Gluten can cause increased permeability in the gut leading to leaky gut, food sensitivities, and inflammation. Increased levels of inflammation, food sensitivities, and poor gut health also exacerbates rosacea. It has been established that a high incidence of people with gastrointestinal disorders also have rosacea. It is well known that gluten can make these GI disorders worse.
If you want to fuel the fire of rosacea then eat lots of sugar. Wait! Don't do that! Sugar worsens inflammation, increases oxidative stress, irritates the gut lining, and aggravates rosacea. It also promotes AGEs (advanced glycation end products) which has a sort-of caramelizing effect on your skin, we talk about it in season 1 of the Joyous Health Podcast, listen here .
Sugar also causes rapid swings in blood glucose and insulin levels, may increase hunger, and may elevate free fatty acid levels. The latter oxidizes and turns rancid quickly which translates to inflammation in the body. The same goes for refined starches in foods such as white rice, white bread and white pasta and other foods made with white flour.
I do my best to avoid added sugars even if it's organic cane sugar which means you must be an avid label reader. Refined sugar of course is the worst offender because it's truly nutrient dead. I use honey, stevia, maple syrup and others to sweeten but truly in moderation.
All of the dessert recipes here on Joyous Health use natural sweeteners.
Despite the French paradox, alcohol causes increased production of inflammatory cytokines, which are cell-signaling molecules. This causes the dilation of the small blood vessels in your face, making your skin flushed. It's as simple as that. Want to reduce rosacea, skip the wine. Sorry!
Anything really warm can set off a rosacea flare. That being said, I'm a huge tea drinker but I know that caffeinated beverages like coffee or black tea, as delicious as they are, make my cheeks very hot. However, I can slurp back any of our organic herbal teas (caff-free) with no issues.
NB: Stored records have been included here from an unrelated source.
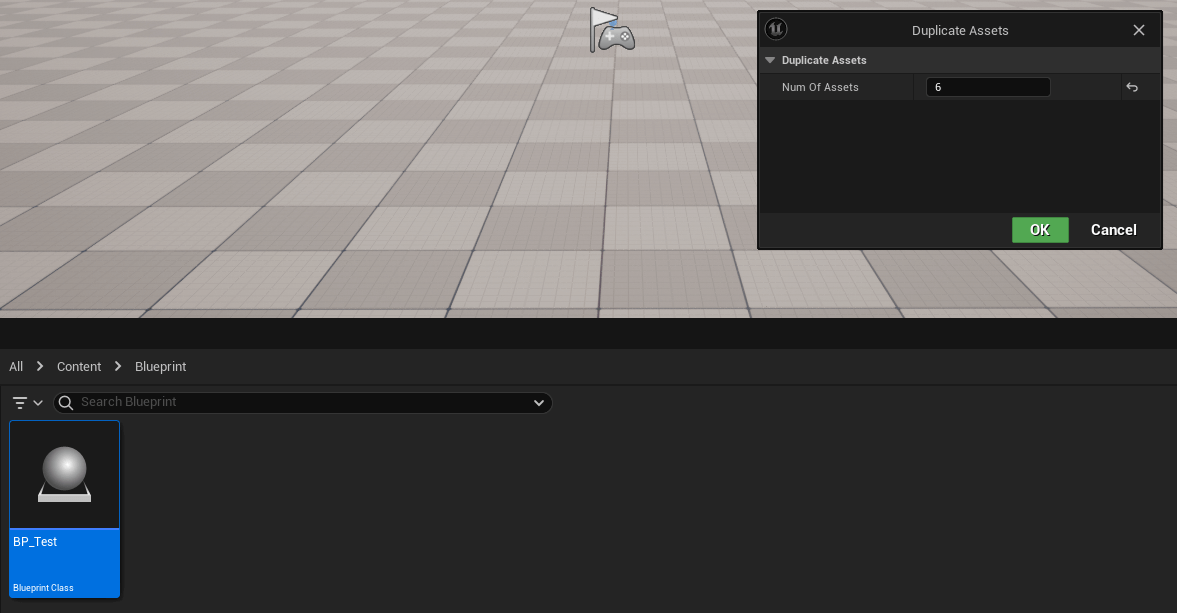Focus the Search Blueprint text box
This screenshot has height=613, width=1177.
click(x=300, y=403)
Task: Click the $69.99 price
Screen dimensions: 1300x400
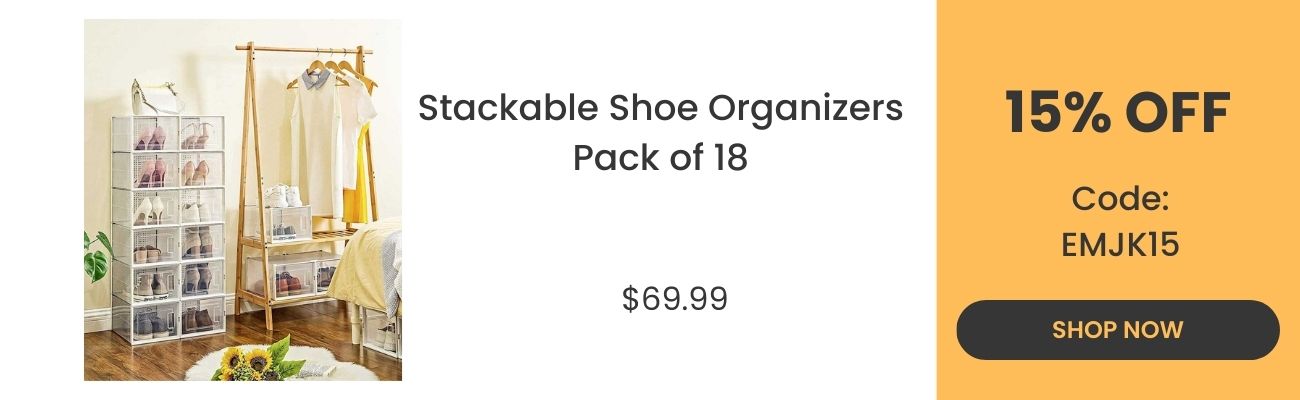Action: (675, 299)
The key here is to notice your triggers and do your best to avoid them.
The culprit in spicy foods is the compound capsaicin. Capsaicin affects the pain receptors in your skin that feel warmth. Foods high in capsaicin include chili peppers, jalapenos, hot sauce, and Tabasco sauce. Black pepper, paprika, curry spices can also make your skin red. That being said, I love a little hot sauce on my eggs or drizzled on my cauli tacos. But I don't use it every day.
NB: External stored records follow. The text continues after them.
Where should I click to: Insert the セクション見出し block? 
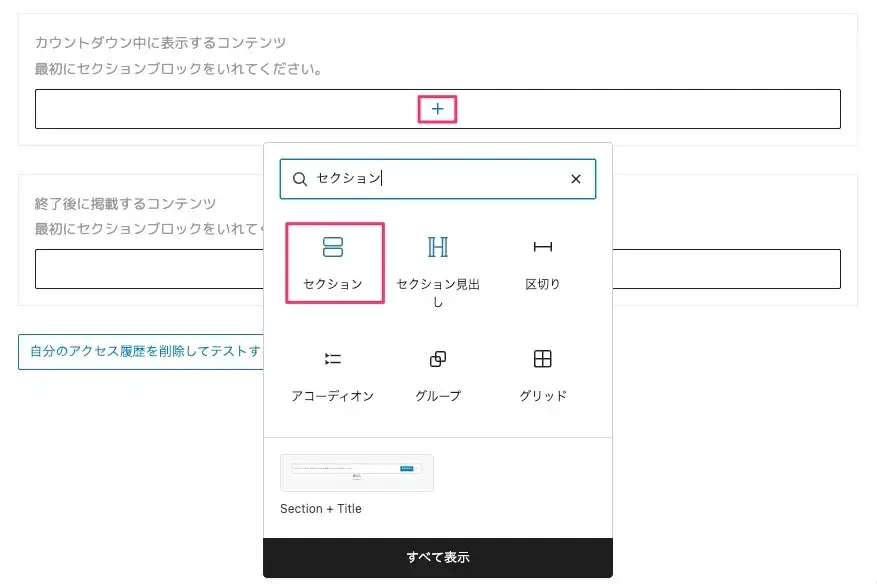point(438,247)
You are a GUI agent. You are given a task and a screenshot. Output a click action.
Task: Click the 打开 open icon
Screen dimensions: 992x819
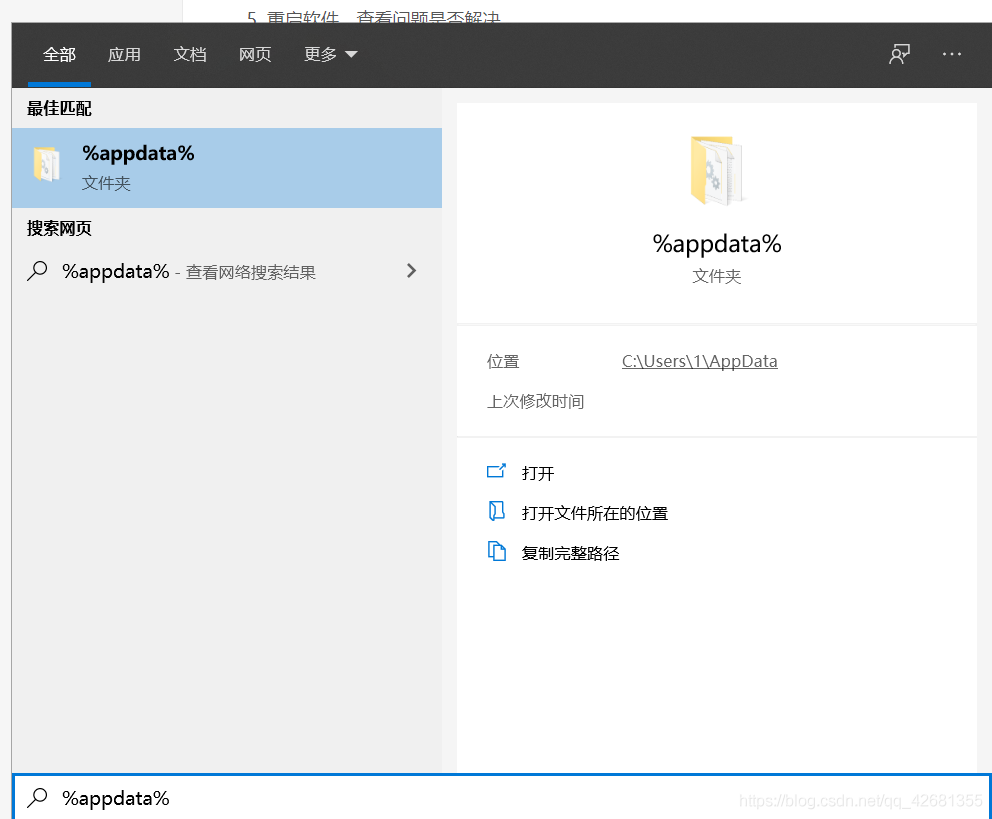pyautogui.click(x=496, y=472)
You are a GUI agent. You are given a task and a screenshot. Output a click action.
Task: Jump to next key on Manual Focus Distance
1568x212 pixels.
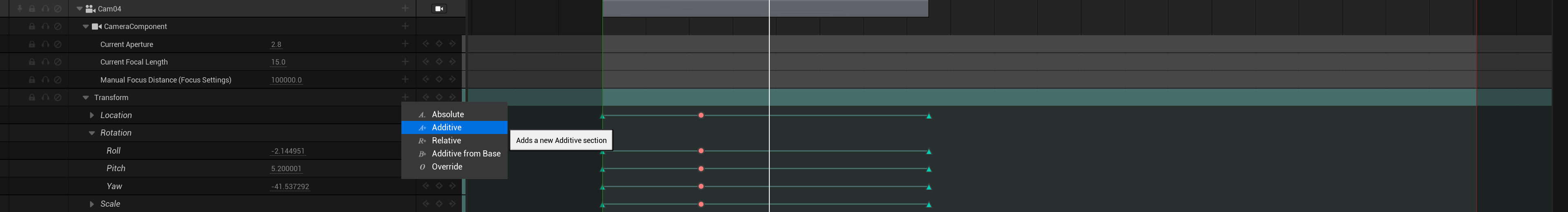coord(452,79)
Cinnamaldehyde gives cinnamon its familiar pungent flavor. This compound causes a warming sensation that can trigger rosacea symptoms. It’s found in a range of foods including cinnamon, tomatoes, citrus fruits, and chocolate (very sad face). I haven't found this to be a big trigger for myself personally, but everyone is different so please just be aware of this one.
Remember, it's not about perfection— it's about being aware of your triggers.
If you have the knowledge about what can cause a flare up for you, then you've already won half the battle! This will build your confidence in managing your symptoms.
If you've read all the way to the bottom and you're wondering what you CAN eat, remember it's about your diet as a whole. If you eat some birthday cake or have your mom's famous apple pie and ice cream this weekend don't beat yourself up about it. If the large majority of the time you're eating nourishing foods than the occasional indulgence is okay and recommended!